A diferença é que ser rico muitas vezes vem acompanhado de uma infraestrutura social. Não só ativos no papel, mas um apartamento sobrando quando algo dá errado, um amigo da família que ganha tempo para o negócio que está afundando, um doador que transforma um projetinho cultural fraco numa respeitável iniciativa sem fins lucrativos em vez de uma vergonha pessoal. Um advogado que atende na hora. Uma escola que aceita seu filho porque a pessoa certa manda uma mensagem para o diretor. Quando você passa a viver dentro desse mundo, sua vida não é só financiada de outro jeito. Ela é amortecida de outro jeito.
É por isso que gente da elite consegue parecer excepcionalmente sortuda, ousada e criativa. É por isso que a maioria das empresas é fundada por gente que é, no mínimo, de classe média alta. Eles podem bancar o risco. Fracasso, para eles, não significa morar na rua, nem um emprego vazio tentando pagar a dívida do negócio que quebrou. As escolhas deles não aterrissam no chão duro. Se um projeto vai mal, alguém na rede ainda pode comprá-lo, exibi-lo, subsidiá-lo, ou apresentar a pessoa ao próximo patrono antes que o fracasso vire fracasso comum. Boa parte do que parece ousadia pessoal é, na verdade, folga garantida pela rede. Mesmo que nada dê certo de verdade, os pais vão recebê-los de volta em alguma das casas da família. Vão arrumar para eles um emprego bem pago. Os próprios pais não precisam que eles trabalhem para poder se aposentar.

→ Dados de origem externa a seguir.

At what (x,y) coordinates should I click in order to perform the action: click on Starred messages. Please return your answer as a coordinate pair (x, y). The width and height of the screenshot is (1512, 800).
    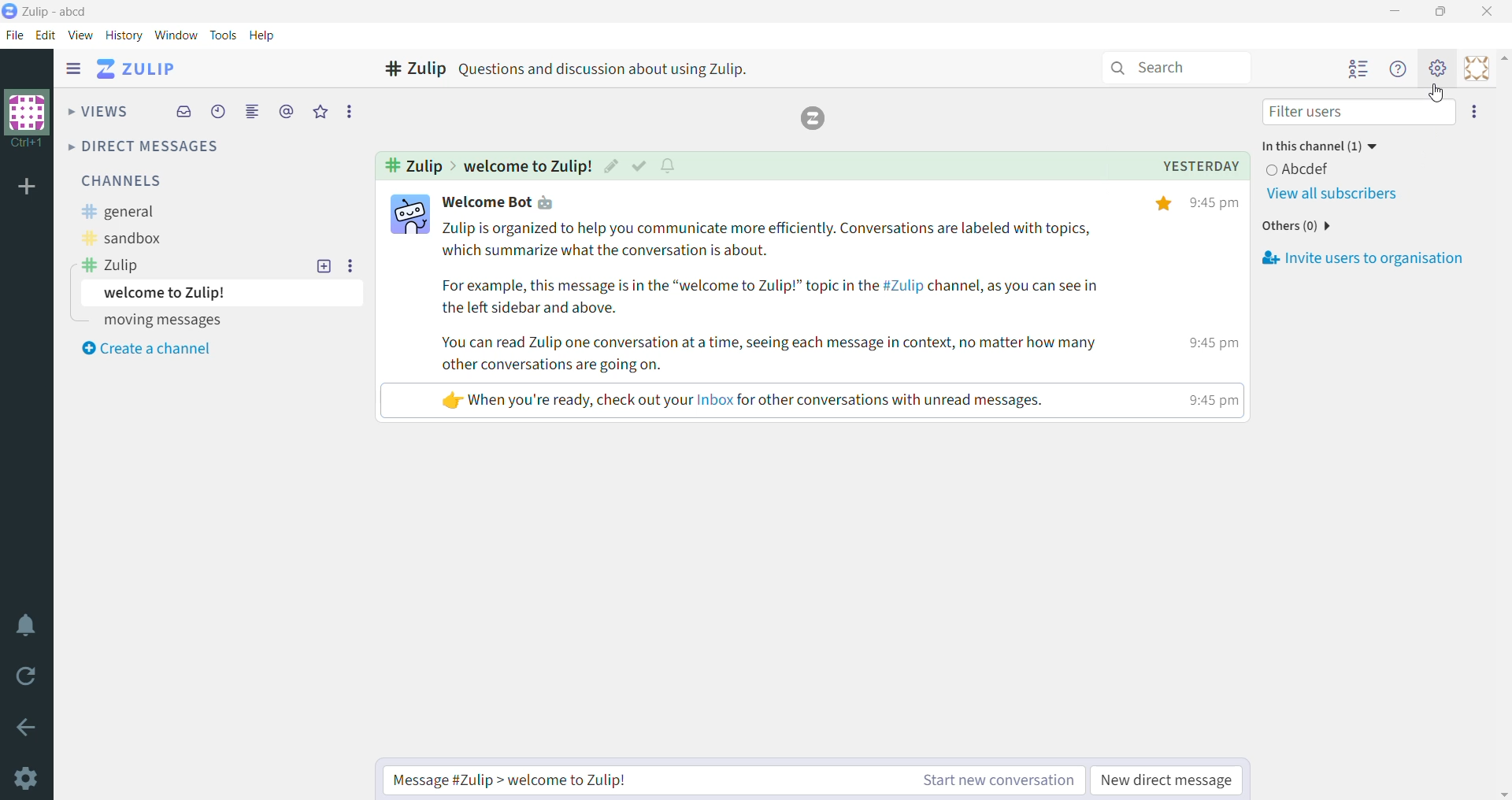
    Looking at the image, I should click on (322, 111).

Sempre foi assim. Ser rico não é só ter mais dinheiro. Aristocracia nunca significou só terra. Significava casas, clubes, casamentos, alianças familiares e teias de reputação que amorteciam o fracasso individual. As elites modernas se gabam imaginando que escaparam do apadrinhamento. Na maior parte das vezes, só o atualizaram. O resgate não chega mais na forma de uma propriedade e um séquito. Chega como um family office, um círculo de doadores, um assento no conselho, um investidor amigo, ou um cargo temporário respeitável enquanto a próxima tentativa é montada.
Os ricos são capitalistas e conservadores não porque não veem valor no socialismo. Eles veem. Eles têm socialismo. Mas socialismo só para os ricos.